--- Data for processing Enclosed Below ---

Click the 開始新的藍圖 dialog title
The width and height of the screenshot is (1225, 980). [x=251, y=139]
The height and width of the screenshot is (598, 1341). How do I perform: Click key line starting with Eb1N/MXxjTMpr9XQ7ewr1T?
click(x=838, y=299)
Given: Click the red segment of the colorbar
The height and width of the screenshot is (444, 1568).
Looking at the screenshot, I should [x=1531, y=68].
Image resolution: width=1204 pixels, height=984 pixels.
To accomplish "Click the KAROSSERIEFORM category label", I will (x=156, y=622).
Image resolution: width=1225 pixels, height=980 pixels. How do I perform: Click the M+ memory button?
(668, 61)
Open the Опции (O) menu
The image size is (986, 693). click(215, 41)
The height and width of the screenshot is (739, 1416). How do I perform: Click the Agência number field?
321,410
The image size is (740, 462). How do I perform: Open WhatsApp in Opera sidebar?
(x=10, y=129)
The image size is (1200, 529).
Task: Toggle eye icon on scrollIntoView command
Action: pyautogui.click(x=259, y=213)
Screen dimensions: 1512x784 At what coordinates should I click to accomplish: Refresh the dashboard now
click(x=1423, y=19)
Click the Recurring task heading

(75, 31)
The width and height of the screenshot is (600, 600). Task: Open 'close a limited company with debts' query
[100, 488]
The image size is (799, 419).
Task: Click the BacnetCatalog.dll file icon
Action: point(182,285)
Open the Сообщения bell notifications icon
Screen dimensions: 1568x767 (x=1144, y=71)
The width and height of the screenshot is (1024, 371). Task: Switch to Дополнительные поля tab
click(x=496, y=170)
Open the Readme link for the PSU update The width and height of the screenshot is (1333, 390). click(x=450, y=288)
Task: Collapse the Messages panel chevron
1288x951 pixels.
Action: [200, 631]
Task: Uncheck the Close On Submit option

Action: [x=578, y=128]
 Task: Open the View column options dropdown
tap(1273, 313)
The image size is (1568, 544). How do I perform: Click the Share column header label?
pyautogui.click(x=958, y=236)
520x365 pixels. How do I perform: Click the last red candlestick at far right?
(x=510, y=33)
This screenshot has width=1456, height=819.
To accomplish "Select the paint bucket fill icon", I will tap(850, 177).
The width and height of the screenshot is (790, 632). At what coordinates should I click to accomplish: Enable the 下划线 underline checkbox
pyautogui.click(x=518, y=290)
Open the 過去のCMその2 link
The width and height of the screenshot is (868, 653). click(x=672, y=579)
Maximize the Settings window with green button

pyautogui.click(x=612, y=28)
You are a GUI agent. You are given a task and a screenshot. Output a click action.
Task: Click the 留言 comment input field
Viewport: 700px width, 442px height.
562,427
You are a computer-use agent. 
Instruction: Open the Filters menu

--- End of Enclosed Data for processing ---

Problem details: Output the entire data exactly, line for line.

Answer box:
Click the 開始新的藍圖 dialog title
The width and height of the screenshot is (1225, 980). [x=251, y=139]
The height and width of the screenshot is (598, 1341). How do I perform: Click key line starting with Eb1N/MXxjTMpr9XQ7ewr1T?
click(x=838, y=299)
Given: Click the red segment of the colorbar
The height and width of the screenshot is (444, 1568).
Looking at the screenshot, I should [x=1531, y=68].
Image resolution: width=1204 pixels, height=984 pixels.
To accomplish "Click the KAROSSERIEFORM category label", I will (x=156, y=622).
Image resolution: width=1225 pixels, height=980 pixels. How do I perform: Click the M+ memory button?
(668, 61)
Open the Опции (O) menu
The image size is (986, 693). click(215, 41)
The height and width of the screenshot is (739, 1416). How do I perform: Click the Agência number field?
321,410
The image size is (740, 462). How do I perform: Open WhatsApp in Opera sidebar?
(x=10, y=129)
The image size is (1200, 529).
Task: Toggle eye icon on scrollIntoView command
Action: pyautogui.click(x=259, y=213)
Screen dimensions: 1512x784 At what coordinates should I click to accomplish: Refresh the dashboard now
click(x=1423, y=19)
Click the Recurring task heading

(75, 31)
The width and height of the screenshot is (600, 600). Task: Open 'close a limited company with debts' query
[100, 488]
The image size is (799, 419).
Task: Click the BacnetCatalog.dll file icon
Action: point(182,285)
Open the Сообщения bell notifications icon
Screen dimensions: 1568x767 (x=1144, y=71)
The width and height of the screenshot is (1024, 371). Task: Switch to Дополнительные поля tab
click(x=496, y=170)
Open the Readme link for the PSU update The width and height of the screenshot is (1333, 390). click(x=450, y=288)
Task: Collapse the Messages panel chevron
1288x951 pixels.
Action: [200, 631]
Task: Uncheck the Close On Submit option

Action: [x=578, y=128]
 Task: Open the View column options dropdown
tap(1273, 313)
The image size is (1568, 544). How do I perform: Click the Share column header label?
pyautogui.click(x=958, y=236)
520x365 pixels. How do I perform: Click the last red candlestick at far right?
(x=510, y=33)
This screenshot has width=1456, height=819.
To accomplish "Select the paint bucket fill icon", I will tap(850, 177).
The width and height of the screenshot is (790, 632). At what coordinates should I click to accomplish: Enable the 下划线 underline checkbox
pyautogui.click(x=518, y=290)
Open the 過去のCMその2 link
The width and height of the screenshot is (868, 653). click(x=672, y=579)
Maximize the Settings window with green button

pyautogui.click(x=612, y=28)
You are a GUI agent. You are given a task and a screenshot. Output a click action.
Task: Click the 留言 comment input field
Viewport: 700px width, 442px height.
562,427
You are a computer-use agent. 
Instruction: Open the Filters menu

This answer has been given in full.